What is the principle of the wavelength swept light source?

The wavelength swept light source is an external cavity light source with Littman-type configuration using a MEMS scanning mirror. It outputs the selected single mode by using a diffraction grating and mechanical rotating mirror. Refer to our wavelength swept light source technical note for details.

Does the oscillation wavelength of the wavelength swept light source vary sinusoidally and does the measured interference signal also become sinusoidal?
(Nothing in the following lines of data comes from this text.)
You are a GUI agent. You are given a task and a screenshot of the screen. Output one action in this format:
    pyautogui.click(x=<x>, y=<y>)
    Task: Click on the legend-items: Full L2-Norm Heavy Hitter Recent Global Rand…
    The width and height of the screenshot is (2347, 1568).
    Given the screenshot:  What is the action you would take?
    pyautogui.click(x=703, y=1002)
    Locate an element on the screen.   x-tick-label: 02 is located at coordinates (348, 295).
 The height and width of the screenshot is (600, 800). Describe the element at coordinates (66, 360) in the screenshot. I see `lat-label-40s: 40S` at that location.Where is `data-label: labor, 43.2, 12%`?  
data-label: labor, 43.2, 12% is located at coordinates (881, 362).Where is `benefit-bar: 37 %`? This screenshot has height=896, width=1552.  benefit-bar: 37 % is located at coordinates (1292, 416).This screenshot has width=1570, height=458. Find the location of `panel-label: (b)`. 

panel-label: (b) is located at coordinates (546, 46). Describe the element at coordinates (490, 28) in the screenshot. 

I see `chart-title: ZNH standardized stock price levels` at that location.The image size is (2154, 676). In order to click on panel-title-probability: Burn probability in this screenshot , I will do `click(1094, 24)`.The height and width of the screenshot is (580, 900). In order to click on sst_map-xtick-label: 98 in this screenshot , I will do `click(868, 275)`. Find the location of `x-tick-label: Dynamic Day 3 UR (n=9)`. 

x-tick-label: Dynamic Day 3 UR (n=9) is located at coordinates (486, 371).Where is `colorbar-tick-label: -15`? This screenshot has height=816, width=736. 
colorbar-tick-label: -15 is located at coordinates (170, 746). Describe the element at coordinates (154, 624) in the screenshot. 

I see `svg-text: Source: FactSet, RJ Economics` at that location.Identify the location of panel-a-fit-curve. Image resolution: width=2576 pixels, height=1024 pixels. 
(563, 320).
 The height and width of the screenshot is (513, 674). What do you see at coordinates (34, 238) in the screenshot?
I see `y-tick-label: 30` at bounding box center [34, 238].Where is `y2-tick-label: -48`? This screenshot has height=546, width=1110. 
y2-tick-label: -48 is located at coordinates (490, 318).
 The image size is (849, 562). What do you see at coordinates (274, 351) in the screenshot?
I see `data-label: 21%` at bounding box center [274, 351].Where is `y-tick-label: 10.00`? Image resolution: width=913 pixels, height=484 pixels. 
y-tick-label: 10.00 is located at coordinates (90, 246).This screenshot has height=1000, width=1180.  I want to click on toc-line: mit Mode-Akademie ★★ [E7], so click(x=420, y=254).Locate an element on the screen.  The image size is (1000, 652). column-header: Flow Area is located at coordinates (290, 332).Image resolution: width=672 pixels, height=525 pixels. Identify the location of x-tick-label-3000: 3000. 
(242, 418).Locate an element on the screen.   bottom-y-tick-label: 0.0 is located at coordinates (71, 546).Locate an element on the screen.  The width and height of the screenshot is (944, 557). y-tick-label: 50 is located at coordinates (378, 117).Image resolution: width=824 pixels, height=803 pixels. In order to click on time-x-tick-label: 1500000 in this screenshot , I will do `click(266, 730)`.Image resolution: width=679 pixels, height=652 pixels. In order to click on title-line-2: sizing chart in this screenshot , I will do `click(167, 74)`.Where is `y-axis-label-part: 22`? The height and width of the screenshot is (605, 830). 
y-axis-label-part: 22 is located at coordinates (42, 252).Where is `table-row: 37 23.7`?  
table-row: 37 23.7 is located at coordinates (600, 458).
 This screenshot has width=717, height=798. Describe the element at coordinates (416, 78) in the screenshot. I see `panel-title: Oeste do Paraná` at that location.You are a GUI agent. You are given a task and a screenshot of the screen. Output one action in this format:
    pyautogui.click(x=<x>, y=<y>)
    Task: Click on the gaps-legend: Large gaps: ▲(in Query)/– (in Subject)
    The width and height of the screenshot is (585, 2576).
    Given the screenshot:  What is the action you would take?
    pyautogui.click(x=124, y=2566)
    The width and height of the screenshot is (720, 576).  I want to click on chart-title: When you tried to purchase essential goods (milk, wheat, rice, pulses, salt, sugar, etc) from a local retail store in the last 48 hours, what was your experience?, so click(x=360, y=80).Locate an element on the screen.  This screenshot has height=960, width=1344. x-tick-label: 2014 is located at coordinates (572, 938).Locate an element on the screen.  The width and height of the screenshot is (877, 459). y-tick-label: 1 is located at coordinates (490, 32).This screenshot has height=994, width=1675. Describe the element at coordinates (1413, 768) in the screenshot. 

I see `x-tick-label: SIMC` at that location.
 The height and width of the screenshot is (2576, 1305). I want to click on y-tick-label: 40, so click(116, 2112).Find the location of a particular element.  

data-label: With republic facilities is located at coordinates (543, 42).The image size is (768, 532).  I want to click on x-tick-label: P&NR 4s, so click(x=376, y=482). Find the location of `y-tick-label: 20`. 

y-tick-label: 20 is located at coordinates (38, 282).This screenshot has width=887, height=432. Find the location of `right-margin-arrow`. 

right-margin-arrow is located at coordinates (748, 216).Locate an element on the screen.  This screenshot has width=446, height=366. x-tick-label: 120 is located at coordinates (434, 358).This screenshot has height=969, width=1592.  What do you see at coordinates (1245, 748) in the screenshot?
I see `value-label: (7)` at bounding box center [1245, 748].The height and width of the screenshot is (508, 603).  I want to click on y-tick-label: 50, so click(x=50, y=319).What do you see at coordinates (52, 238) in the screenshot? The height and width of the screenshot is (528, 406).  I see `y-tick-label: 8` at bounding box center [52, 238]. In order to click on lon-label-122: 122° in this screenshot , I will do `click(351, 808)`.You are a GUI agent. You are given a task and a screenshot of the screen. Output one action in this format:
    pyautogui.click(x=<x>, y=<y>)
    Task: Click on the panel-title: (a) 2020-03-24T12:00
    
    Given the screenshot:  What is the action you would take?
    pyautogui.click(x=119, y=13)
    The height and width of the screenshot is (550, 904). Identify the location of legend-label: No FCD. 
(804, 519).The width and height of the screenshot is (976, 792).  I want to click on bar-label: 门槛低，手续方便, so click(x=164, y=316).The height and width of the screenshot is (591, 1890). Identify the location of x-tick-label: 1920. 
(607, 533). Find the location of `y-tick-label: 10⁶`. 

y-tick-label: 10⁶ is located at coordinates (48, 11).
When a light source wavelength is swept linearly over time, the interference beat signal varies sinusoidally. However, since our wavelength swept light source sweeps sinusoidally, the interference beat signal involves nonlinearities. Therefore, it is almost sinusoidal locally, while the overall sweep shows a shape where the frequency of the interference beat signal varies in proportion to the sweep speed. After the linearize processing removes the nonlinearity, the shape of interference beat signal becomes sinusoidal with a constant frequency.

What is the maximum measurable frequency at vibration measurement?

For the AQA5500P/AQA55000D with a swept frequency of 1250 Hz, the maximum measurable frequency is half the frequency, or 625 Hz.

What is the minimum measurable distance and does the required measurement time change at this time?

The minimum measurable distance depends on the focal length of the collimator lens. Meanwhile, measurement time depends on the swept frequency of the wavelength swept light source, and the measurement time for the same light source remains constant over distance.

How is coherence length measured?

The output power from the wavelength swept light source is split into two branches by an optical coupler, one of which has a fixed optical path length, and the other is recombined by connecting an optical fiber to change the difference between the two optical path lengths. Then, the distance at which the interference signal output becomes –3 dB is measured.

Is there any effect from speckle noise?

Although the spatial beam system causes fluctuations in the reflection peak intensity of the OFDR spectrum, the effect on measurement accuracy is negligible compared to an all-fiber system.

Do the Nyquist frequency limit and the coherence length affect the measurable distance?

The Nyquist frequency corresponds to half the sampling frequency, which means the maximum frequency in the FFT. Therefore, not only the coherence length but also the Nyquist frequency affect measurable distance. Refer to the wavelength swept light source technical note for details.

How is the measurement resolution defined?

The measurement resolution of FFT depends on the wavelength sweep width of the swept light source. The relationship between measurement resolution and wavelength sweep width is expressed by the following equation.
Δz=λc^2 / (2Δλ)
where Δz is resolution, λc is sweep center wavelength, Δλ is wavelength sweep width.

Is it possible to measure transparent materials, such as glass?

An OFDR measures distance by capturing light reflected from the target. Even a transparent materials such as glass, if reflected light from the surface can be obtained, it is possible to measure the surface profile.